Além da competência como músico, o talento superlativo de Sonny como compositor legou ao jazz canções imortais como “St. Thomas”, “Airegin”, “Doxi” e “Oleo”. O homem é um monstro e até hoje mantém-se ativo, com uma concorrida agenda de shows, apresentando-se em palcos do mundo inteiro. Seu disco “Saxophone Colossus”, de 1956, é uma obra-prima, presente em qualquer lista dos 10 álbuns mais importantes da história do jazz. Consagrou-se como músico ligado às escolas bebop e hard-bop, mas também flertou com o pop, o free jazz e a música oriental – sempre mantendo intacta a sua integridade artística.

Em março de 1957 gravou para a Contemporary um de seus discos mais interessantes – ainda que não tão conhecido quanto os incensados “Saxophone Colossus” e “The Bridge” – chamado “Way Out West”. A capa é um exemplo do humor sardônico do saxofonista: um Sonny Rollins vestido a caráter, em uma paisagem típica do oeste americano, se prepara para enfrentar sabe-se lá que perigos com o seu impávido saxofone. A foto é de autoria de William Claxton, célebre por fotografar grandes nomes do jazz. O repertório inclui canções com uma temática, digamos, “rural”: “I'm an Old Cowhand” (Mercer), “Wagon Wheels” (DeRose/Hill) e a própria “Way Out West”, composta por Rollins especialmente para a ocasião.

Gravado na Califórnia, Sonny dispensou o piano e convocou dois dos maiores expoentes do West Coast para acompanhá-lo: o baixista Ray Brown e o baterista Shelly Manne. A fim de compatibilizar as agendas dos músicos, as gravações foram realizadas às três da manhã, o que não causou qualquer problema, pois nesse horário o excêntrico saxofonista estava mais “quente” que nunca. E olha que calor foi o que não faltou àquelas sessões. Um dos (muitos) pontos altos do disco é “Come, Gone”, bebop de autoria de Rollins, na qual este exibe seu fraseado energético e dá um show de irreverência, versatilidade e improvisação, fazendo citações a outras músicas, como “Perdido”, sem perder o prumo.

Apesar do pouco tempo disponível para ensaiar, o trio toca com uma coesão e um swing impressionantes e boa parte do sucesso do disco se deve à excelência da sessão rítmica. Em “I'm an Old Cowhand” e em “Wagon Wheels”, por exemplo, percebe-se em algumas passagens uma discreta pincelada de reggae (isso bem antes do estilo ser inventado), com destaque para a soberba linha de baixo. A balada “There Is No Greater Love” ganha uma roupagem moderna, sem perder a emotividade, e a icônica “Solitude” merece uma versão à altura daquela imortalizada por Lady Day, com Sonny mostrando que também pode soar lírico e pungente, tanto quanto um Lester Young.

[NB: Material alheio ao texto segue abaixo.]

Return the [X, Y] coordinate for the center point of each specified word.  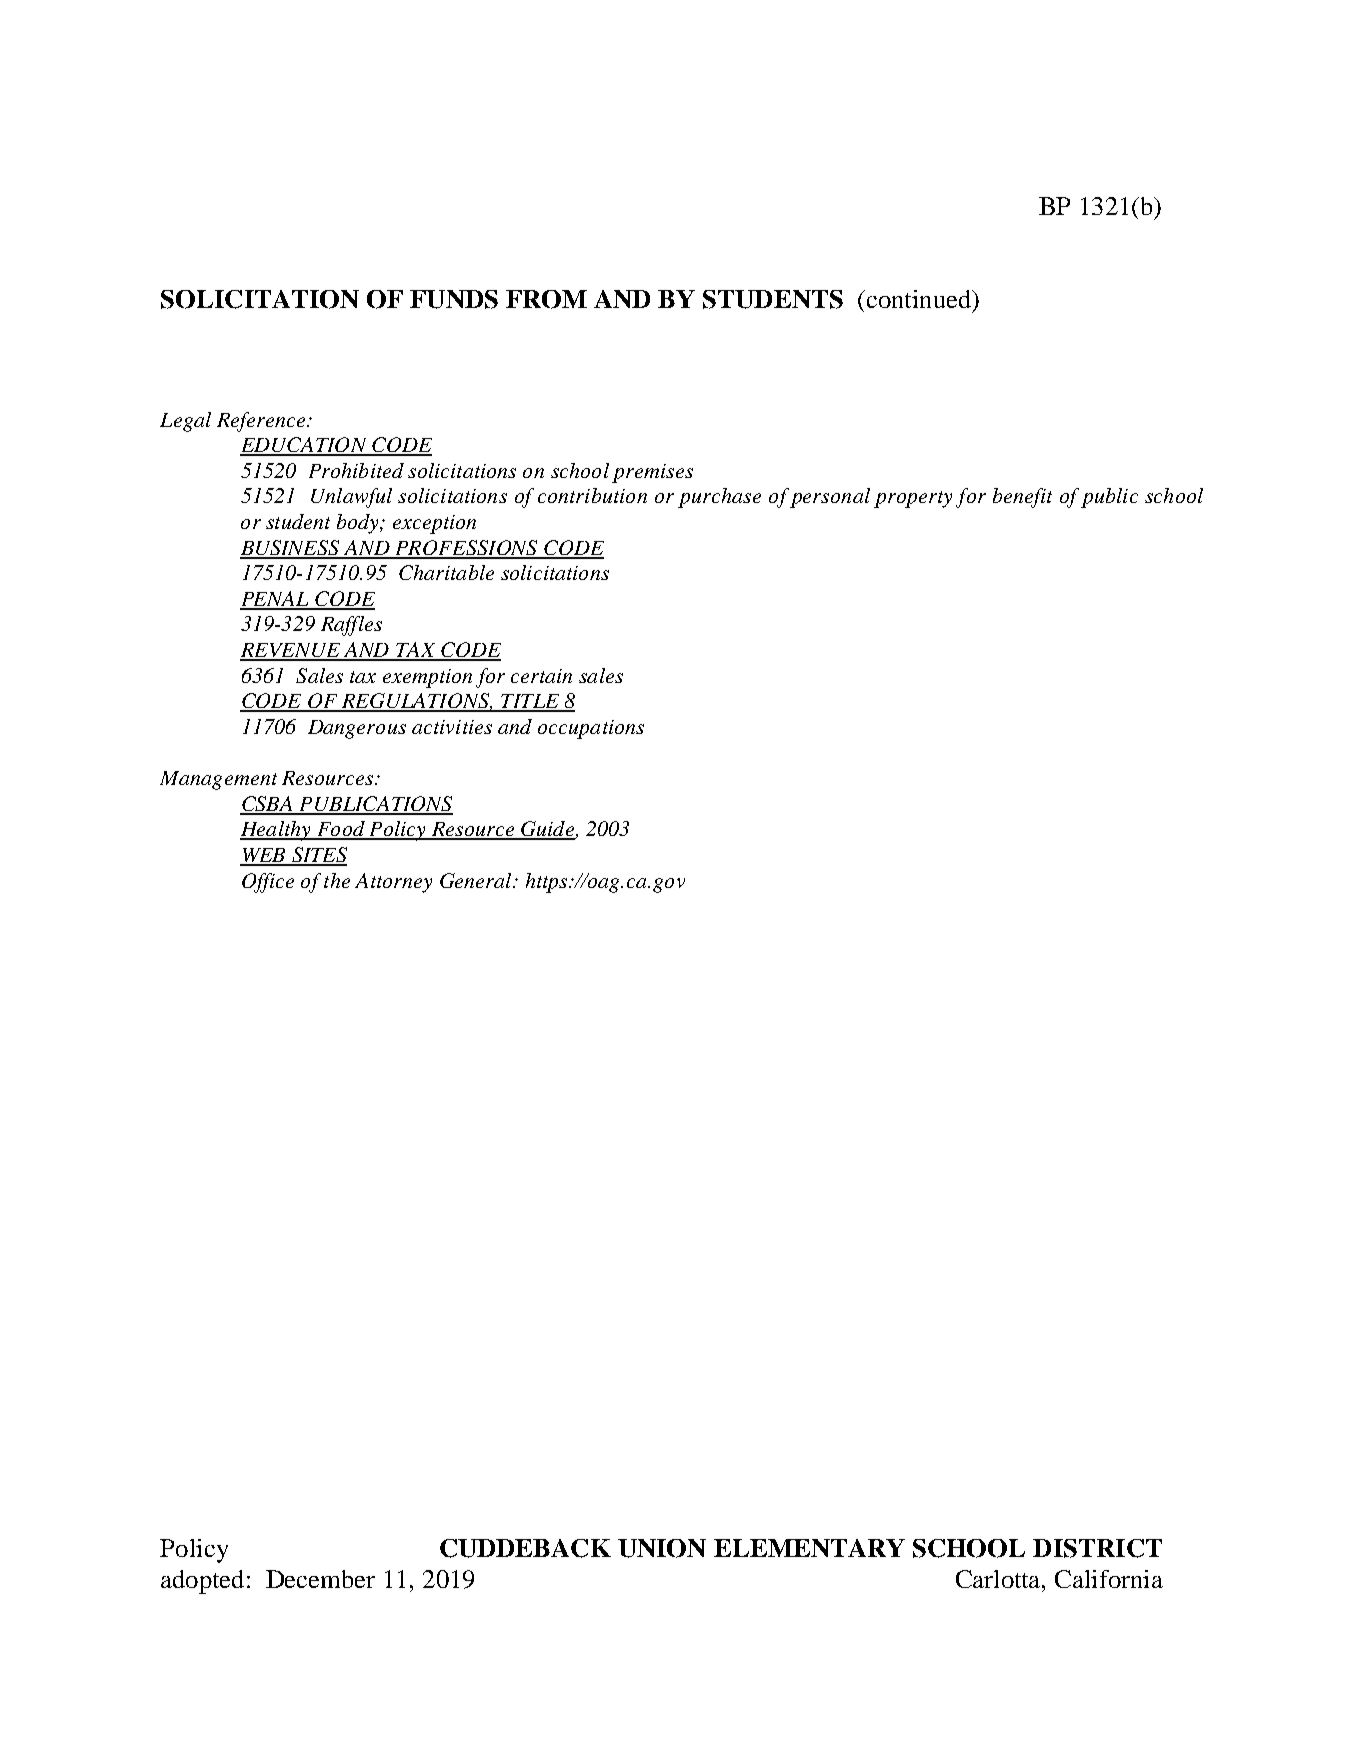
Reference [261, 422]
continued [918, 299]
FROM [546, 299]
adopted [202, 1582]
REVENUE [291, 651]
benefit [1022, 498]
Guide [547, 830]
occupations [591, 729]
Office [268, 883]
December [320, 1579]
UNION [662, 1548]
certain [541, 676]
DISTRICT [1097, 1548]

A despeito da eletricidade que percorre todas as faixas, a atmosfera do disco é bastante relaxada e despretensiosa. Nada de experimentalismos, nada de invencionices, nada de dilemas estéticos. São apenas três caras tocando e se divertindo – dividindo com o ouvinte a alegria e o prazer de fazer grande música. A nova edição em CD, remasterizada por Phil De Lancie, traz como brinde três faixas bônus: os takes alternativos de “I'm an Old Cowhand”, “Come, Gone” e “Way Out West”. Sem dúvida, um álbum precioso, fadado a ocupar um lugar de destaque em qualquer discoteca de jazz.